▶ **WHAT THE TASK ASKS**
Search the entries below. Return every line that has "tile" in it.

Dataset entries
● ● ● ● ● ● ●

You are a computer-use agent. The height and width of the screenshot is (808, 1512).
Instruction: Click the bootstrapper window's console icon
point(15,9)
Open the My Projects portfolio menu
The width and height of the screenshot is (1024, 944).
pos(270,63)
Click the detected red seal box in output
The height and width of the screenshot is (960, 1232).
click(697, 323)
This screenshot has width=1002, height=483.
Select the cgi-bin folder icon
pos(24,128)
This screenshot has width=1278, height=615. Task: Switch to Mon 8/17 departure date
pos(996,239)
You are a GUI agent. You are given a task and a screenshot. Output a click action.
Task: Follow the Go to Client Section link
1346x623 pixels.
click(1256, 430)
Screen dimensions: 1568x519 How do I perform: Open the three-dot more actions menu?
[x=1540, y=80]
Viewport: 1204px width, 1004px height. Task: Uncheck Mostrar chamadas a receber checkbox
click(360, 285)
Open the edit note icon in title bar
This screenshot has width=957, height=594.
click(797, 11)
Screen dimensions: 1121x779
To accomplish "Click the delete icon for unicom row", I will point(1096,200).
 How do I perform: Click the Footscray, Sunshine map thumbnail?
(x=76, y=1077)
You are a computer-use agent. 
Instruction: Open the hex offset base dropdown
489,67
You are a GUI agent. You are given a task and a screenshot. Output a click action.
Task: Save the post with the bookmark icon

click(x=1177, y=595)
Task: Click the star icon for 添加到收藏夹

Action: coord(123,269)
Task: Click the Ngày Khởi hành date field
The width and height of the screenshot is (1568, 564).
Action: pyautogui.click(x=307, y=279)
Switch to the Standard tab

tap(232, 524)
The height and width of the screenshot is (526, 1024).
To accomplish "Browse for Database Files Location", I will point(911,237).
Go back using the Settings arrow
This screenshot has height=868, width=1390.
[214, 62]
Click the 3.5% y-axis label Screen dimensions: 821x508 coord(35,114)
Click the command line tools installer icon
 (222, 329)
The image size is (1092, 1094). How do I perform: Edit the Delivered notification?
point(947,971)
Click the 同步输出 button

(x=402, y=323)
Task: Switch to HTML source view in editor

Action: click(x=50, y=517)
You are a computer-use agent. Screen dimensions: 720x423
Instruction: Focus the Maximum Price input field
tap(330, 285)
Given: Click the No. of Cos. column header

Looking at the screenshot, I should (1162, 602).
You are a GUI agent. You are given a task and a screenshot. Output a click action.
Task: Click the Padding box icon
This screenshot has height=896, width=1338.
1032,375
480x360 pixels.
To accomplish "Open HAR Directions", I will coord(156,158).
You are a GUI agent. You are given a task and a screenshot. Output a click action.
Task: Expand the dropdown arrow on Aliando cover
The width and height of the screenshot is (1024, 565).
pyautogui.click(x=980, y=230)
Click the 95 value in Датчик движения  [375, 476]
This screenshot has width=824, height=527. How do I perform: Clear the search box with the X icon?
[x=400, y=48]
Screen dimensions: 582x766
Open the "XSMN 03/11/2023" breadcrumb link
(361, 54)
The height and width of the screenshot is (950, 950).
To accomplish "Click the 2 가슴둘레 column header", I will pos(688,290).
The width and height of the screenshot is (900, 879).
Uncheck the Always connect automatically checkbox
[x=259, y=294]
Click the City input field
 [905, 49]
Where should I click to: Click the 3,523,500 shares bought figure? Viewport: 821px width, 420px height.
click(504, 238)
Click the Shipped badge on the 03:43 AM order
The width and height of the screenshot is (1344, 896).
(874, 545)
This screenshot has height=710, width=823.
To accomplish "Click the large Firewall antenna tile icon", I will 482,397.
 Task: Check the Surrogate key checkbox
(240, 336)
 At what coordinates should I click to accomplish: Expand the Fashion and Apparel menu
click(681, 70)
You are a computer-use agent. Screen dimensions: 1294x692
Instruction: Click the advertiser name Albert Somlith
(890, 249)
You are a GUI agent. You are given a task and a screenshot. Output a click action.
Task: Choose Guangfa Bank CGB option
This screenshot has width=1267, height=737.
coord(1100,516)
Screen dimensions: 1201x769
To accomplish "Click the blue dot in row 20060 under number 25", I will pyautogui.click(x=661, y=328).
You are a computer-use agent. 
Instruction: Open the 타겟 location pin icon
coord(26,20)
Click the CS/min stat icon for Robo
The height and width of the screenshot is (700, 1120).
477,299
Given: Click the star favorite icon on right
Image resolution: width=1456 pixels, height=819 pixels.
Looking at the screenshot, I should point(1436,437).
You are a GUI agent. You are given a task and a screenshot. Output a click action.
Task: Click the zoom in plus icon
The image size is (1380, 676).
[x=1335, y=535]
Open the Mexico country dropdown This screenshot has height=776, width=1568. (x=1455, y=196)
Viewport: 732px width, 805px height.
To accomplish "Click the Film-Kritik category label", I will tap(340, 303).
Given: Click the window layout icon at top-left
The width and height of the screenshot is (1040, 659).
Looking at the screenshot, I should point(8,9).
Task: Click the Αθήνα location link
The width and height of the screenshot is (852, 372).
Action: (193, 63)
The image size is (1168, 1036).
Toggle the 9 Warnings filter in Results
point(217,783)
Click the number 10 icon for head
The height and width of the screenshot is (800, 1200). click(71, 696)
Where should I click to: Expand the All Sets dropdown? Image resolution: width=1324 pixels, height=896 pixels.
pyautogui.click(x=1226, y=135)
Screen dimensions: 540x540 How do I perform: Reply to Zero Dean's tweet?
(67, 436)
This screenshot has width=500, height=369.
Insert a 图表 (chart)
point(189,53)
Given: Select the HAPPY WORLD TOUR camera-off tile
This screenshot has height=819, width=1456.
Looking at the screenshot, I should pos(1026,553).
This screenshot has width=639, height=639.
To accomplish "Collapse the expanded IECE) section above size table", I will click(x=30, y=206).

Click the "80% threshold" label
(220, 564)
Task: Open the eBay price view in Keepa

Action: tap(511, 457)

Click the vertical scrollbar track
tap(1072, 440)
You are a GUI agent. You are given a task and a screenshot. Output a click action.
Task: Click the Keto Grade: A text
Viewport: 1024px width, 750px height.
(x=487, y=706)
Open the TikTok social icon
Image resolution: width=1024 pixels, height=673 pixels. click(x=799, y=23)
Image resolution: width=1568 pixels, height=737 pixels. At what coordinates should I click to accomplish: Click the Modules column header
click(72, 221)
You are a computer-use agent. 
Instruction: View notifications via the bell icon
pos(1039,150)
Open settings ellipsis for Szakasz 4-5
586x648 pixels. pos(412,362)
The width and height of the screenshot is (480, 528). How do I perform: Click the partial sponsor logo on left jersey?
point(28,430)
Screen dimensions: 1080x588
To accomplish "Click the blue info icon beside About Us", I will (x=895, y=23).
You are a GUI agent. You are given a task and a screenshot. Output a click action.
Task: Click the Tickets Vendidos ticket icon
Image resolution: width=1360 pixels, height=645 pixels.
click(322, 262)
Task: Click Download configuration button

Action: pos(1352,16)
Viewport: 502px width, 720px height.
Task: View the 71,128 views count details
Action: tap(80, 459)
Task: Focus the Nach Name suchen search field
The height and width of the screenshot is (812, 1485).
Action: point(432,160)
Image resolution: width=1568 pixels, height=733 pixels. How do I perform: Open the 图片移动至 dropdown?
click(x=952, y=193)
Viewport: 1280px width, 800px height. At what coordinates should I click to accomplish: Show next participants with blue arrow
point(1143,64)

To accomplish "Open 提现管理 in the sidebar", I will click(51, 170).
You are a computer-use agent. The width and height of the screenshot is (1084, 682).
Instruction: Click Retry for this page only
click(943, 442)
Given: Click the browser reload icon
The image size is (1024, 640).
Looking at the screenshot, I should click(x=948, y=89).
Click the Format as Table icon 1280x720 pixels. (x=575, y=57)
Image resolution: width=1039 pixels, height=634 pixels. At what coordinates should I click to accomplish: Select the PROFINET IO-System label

● ● ● ● ● ● ●

▶ **EXERCISE RESPONSE**
To accomplish "Click the large Firewall antenna tile icon", I will 482,397.
Given: Select the HAPPY WORLD TOUR camera-off tile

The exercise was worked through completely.